Here's one less thing for Daniel Smith to worry about: He sure can write. In Monkey Mind, a memoir of his lifelong struggles with anxiety, he defangs the experience with a winning combination of humor and understanding.
In its various forms (which include PTSD and OCD), anxiety afflicts 18 percent of the adult U.S. population. The chronic worrying that is Smith's focus is a "neurotic disturbance" that puts the sufferer in a state of perpetual disaster preparedness. It's "a kind of drama queen of the mind," he writes. "Anxiety compels a person to think, but it is the type of thinking that gives thinking a bad name: solipsistic, self-eviscerating, unremitting, vicious."
The book's title, Monkey Mind, comes from the Buddhist term for these "excesses of thought and emotion." Smith's well-exercised mind is as limber as a vine-swinging simian. He twists himself around the minutiae of what it's like to suffer a panic attack and describes with scary precision thought chains like the unremittingly negative, paralyzing one that inhibits his every agonizing step along the way to a therapist's office. Unfortunately, all these mental contortions can get on a reader's nerves. Fortunately, aha moments like the realization that his wife's sanitary pads are just the thing to staunch his profuse sweating problem provide necessary comic relief.
Smith delineates two types of anxiety sufferers: stiflers, like his father, who tamp down their panics, and chaotics, like his mother, whom he and one of his brothers nickname Hurricane Marilyn. Chaotics, he quips, "are merely stiflers with weak grips." But they are under "such high psychological pressure that all the valves pop open of their own accord," releasing "a geyser of physicality and verbiage." He, of course, is a toxic cocktail of the two types. His mother, not coincidentally, learned to diffuse her own anxiety by becoming a therapist specializing in — you guessed it.
After a near-drowning accident as a tot, Smith struggled with hydrophobia and other sensitivities as a child. But he traces his first full-blown anxiety episode to the loss of his virginity at age 16 to two older, sexually aggressive women. ("You were statutory raped!" his ever-supportive Jewish mother tries to console her traumatized son.) His anxiety escalated again when, on a full scholarship, he went off to Brandeis, "one of the world's anxiety epicenters." After weeks of sobbing phone calls to home, he finally broke the cycle of despair by holing up in the library — where he discovered Philip Roth, "my anxiety's Rosetta Stone." (Smith discussed the special relationship between Jews and anxiety in a May op-ed article for the New York Times, "Do the Jews Own Anxiety?" in which he amusingly assembles a neurotic all-star team, with "Moses at third, say, and Franz Kafka in right.")
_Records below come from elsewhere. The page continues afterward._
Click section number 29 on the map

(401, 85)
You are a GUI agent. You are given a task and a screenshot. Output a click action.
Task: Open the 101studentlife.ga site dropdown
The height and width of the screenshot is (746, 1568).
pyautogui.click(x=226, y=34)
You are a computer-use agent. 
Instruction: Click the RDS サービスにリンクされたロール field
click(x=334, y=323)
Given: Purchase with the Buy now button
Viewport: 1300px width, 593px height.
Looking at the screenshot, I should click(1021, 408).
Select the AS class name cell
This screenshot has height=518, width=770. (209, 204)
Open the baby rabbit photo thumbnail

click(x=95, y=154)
The takeaway from Monkey Mind is that anxiety can be controlled if not cured. Smith's third major episode struck while he was working as a fact-checker at the Atlantic Monthly, after a controversial article he wrote about electroshock therapy — "not the wisest subject with which to pop my journalistic cherry" — led to a libel lawsuit. This had a devastating impact on his relationship with the girlfriend he describes as "a living, talking, blue-eyed Xanax tablet" — the woman he wins back years later. The good news is that Smith has learned to defuse his mental bombs with the help of cognitive behavioral therapy, meditation, discipline — and writing about mental illness. His book, so candid about his own jitters, just might be a calmative for other sufferers.